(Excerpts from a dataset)

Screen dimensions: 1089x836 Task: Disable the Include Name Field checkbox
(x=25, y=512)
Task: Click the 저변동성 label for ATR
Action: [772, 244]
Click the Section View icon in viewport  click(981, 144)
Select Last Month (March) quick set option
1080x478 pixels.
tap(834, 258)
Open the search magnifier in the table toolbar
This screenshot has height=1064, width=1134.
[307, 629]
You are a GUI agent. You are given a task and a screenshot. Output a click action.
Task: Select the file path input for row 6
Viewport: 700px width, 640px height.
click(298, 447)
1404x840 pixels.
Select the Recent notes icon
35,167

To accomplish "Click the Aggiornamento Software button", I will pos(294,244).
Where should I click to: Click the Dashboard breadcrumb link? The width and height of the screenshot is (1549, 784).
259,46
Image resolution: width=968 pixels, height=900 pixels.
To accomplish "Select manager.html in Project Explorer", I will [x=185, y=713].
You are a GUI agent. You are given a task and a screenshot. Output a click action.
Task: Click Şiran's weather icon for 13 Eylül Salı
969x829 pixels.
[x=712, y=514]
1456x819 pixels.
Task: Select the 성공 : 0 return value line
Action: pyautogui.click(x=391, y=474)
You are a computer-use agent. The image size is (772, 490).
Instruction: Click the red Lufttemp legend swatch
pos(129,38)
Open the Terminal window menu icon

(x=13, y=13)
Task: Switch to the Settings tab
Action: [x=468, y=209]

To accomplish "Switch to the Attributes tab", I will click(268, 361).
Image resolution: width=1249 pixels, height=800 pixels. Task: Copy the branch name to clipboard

» **YOUR GOAL**:
The expected output is the exact run of lines from the start of the entries through the line with "Select Last Month (March) quick set option", inclusive.

» **EXPECTED OUTPUT**:
Screen dimensions: 1089x836 Task: Disable the Include Name Field checkbox
(x=25, y=512)
Task: Click the 저변동성 label for ATR
Action: [772, 244]
Click the Section View icon in viewport  click(981, 144)
Select Last Month (March) quick set option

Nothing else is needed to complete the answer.